• **EXERCISE**: Among the entries, find the lines with the string "agent" and copy them.

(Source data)
☆ ☆ ☆ ☆ ☆

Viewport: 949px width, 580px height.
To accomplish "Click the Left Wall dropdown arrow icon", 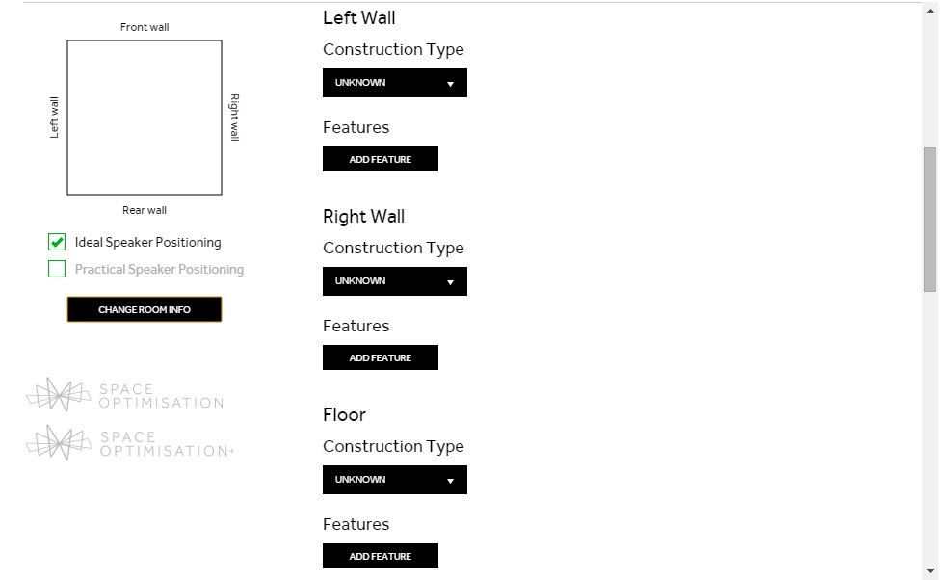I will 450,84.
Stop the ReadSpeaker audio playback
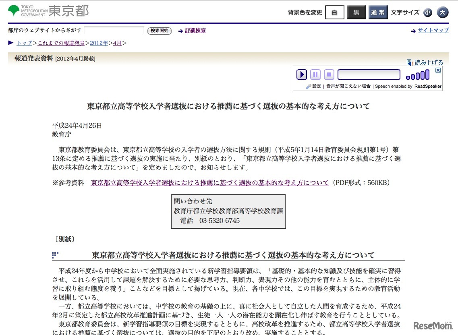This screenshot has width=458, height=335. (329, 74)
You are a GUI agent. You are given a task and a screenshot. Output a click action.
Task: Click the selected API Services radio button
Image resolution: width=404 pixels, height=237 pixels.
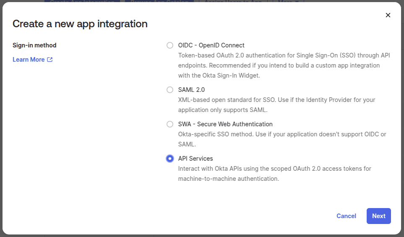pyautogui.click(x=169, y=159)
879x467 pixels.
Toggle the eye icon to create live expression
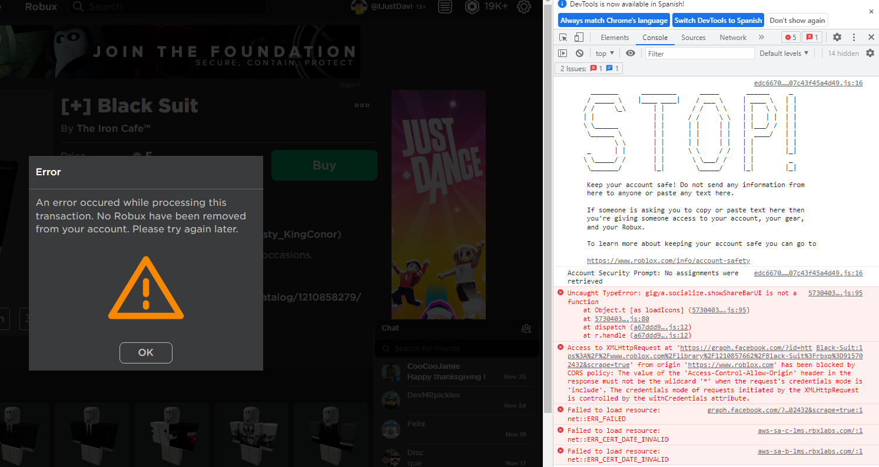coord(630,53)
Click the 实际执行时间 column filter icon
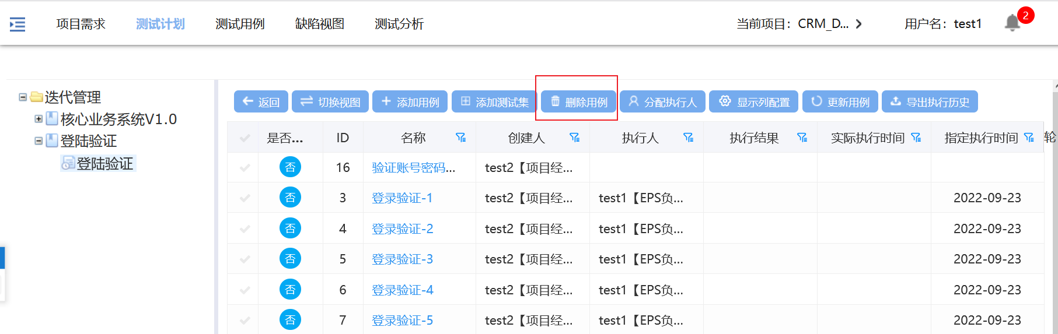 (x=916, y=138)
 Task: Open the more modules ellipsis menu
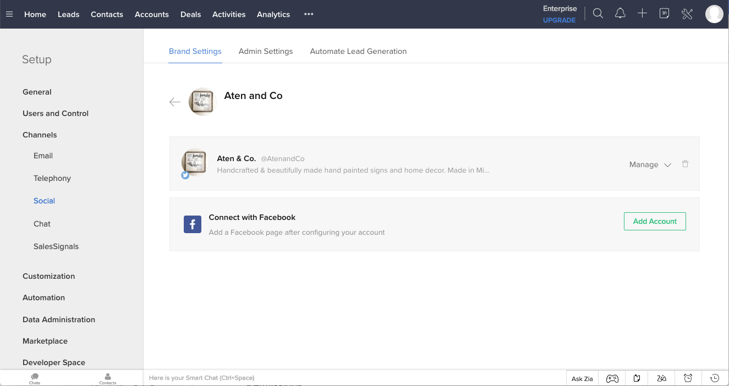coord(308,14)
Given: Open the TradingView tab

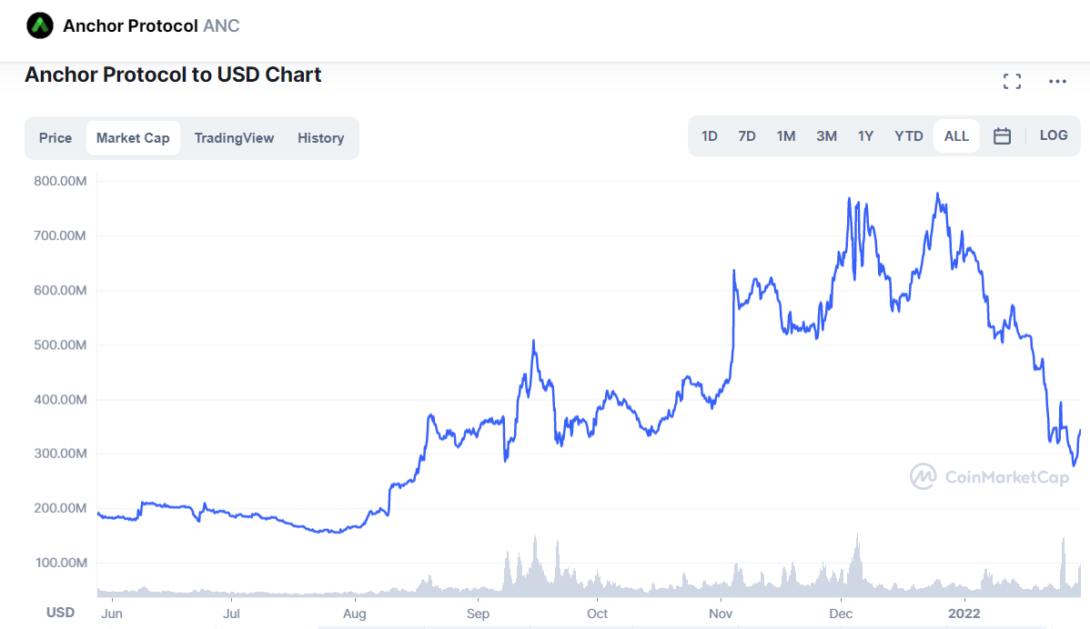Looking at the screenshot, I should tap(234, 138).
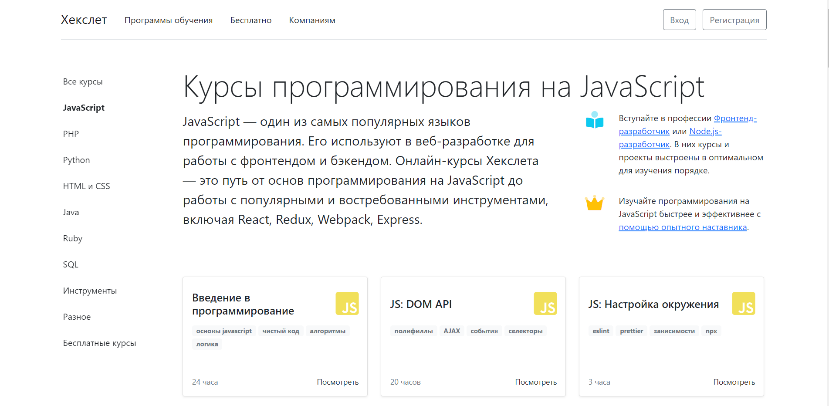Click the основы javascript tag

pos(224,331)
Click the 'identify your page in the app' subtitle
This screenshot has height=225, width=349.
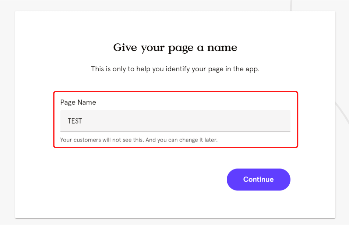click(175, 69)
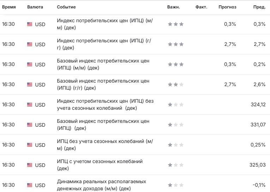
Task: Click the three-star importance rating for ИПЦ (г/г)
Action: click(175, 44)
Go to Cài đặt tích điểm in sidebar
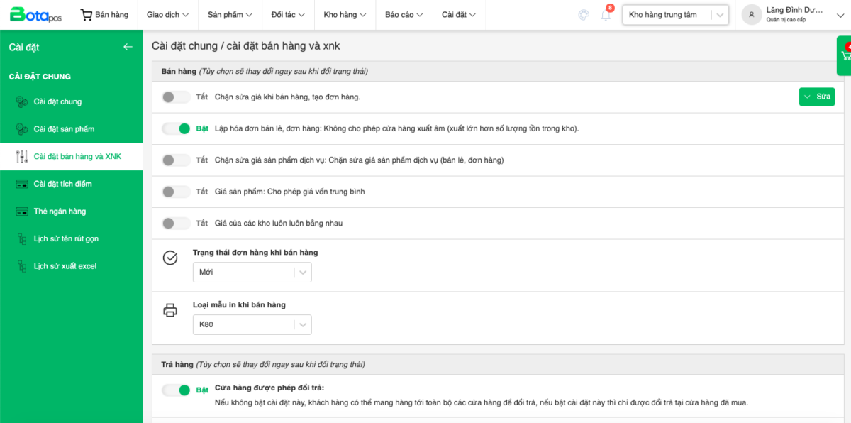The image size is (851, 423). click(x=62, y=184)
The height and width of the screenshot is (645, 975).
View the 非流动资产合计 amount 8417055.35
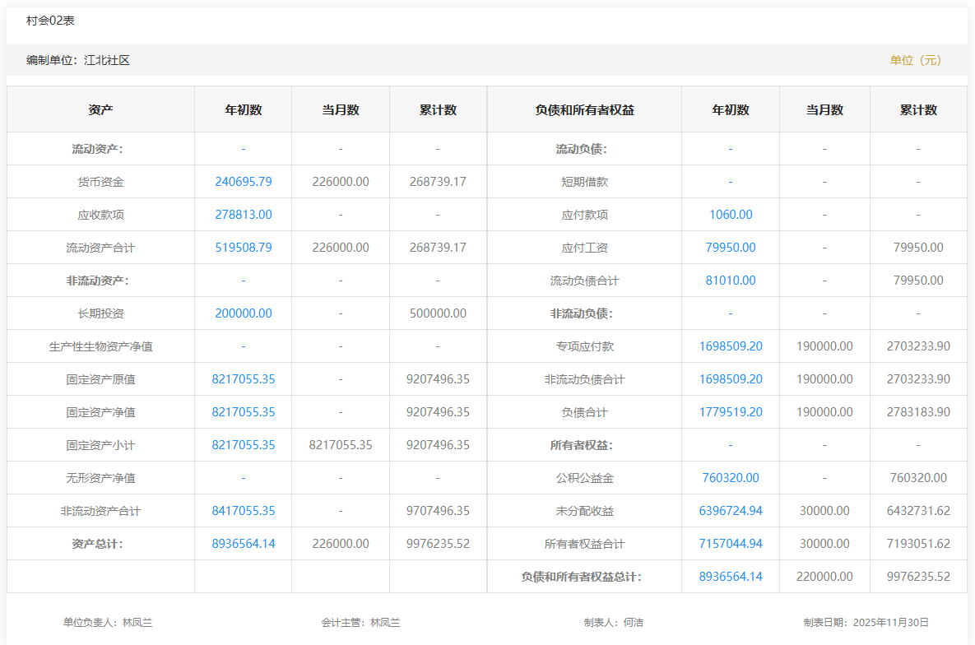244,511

☆ ☆ ☆ ☆ ☆

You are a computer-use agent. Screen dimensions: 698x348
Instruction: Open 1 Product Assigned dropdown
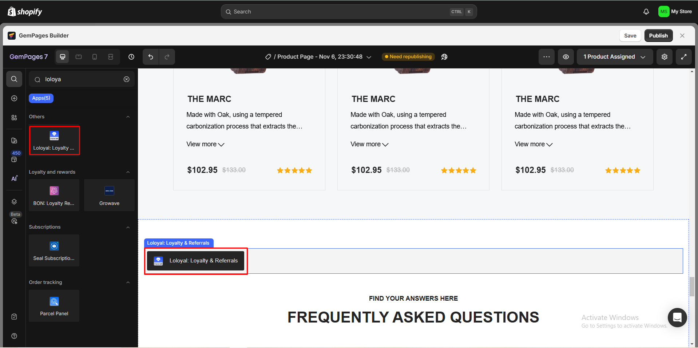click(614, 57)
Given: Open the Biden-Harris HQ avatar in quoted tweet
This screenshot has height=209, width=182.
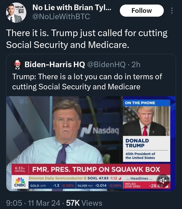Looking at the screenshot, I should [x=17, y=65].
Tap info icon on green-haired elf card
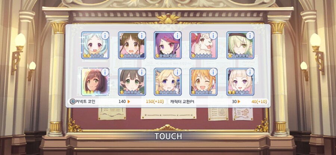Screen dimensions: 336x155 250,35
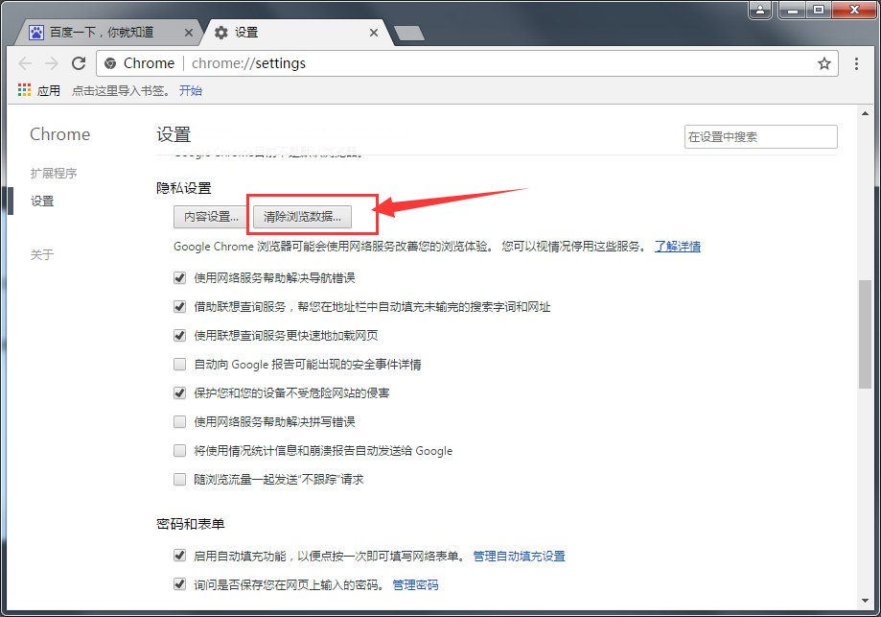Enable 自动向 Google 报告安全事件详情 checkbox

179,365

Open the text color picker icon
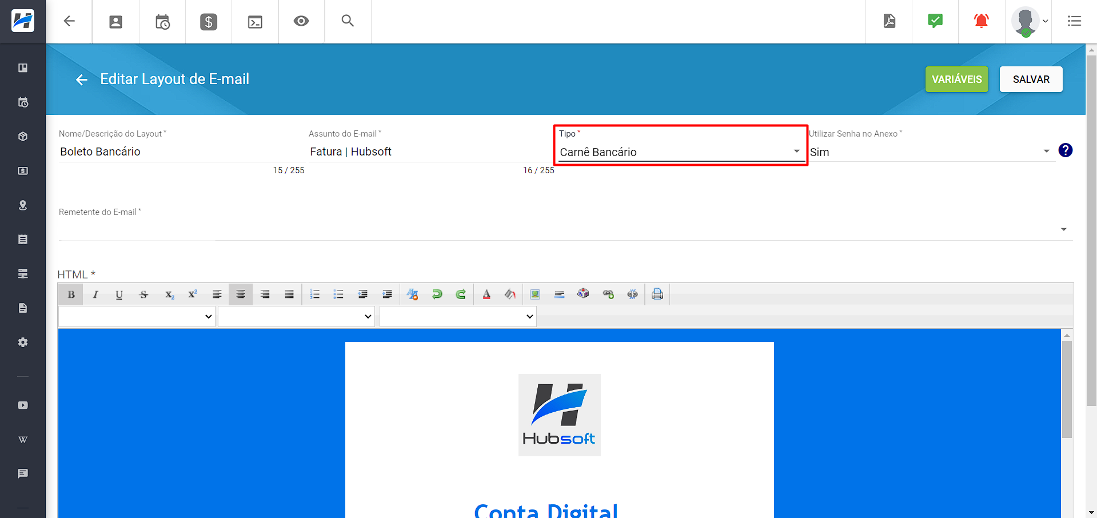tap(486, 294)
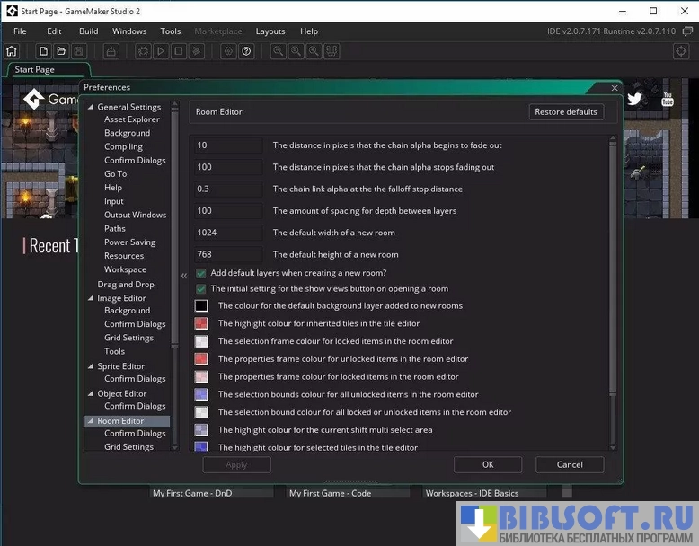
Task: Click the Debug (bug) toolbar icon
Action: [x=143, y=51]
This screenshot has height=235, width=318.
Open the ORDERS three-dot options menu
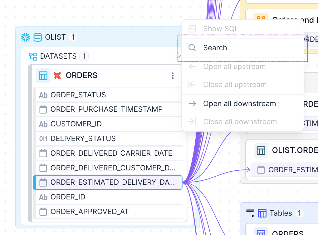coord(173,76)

☆ ☆ ☆ ☆ ☆

• **SOLUTION**:
You are a GUI agent. You are given a task and a screenshot. Output a click action.
You are a computer-use agent. Screen dimensions: 698x348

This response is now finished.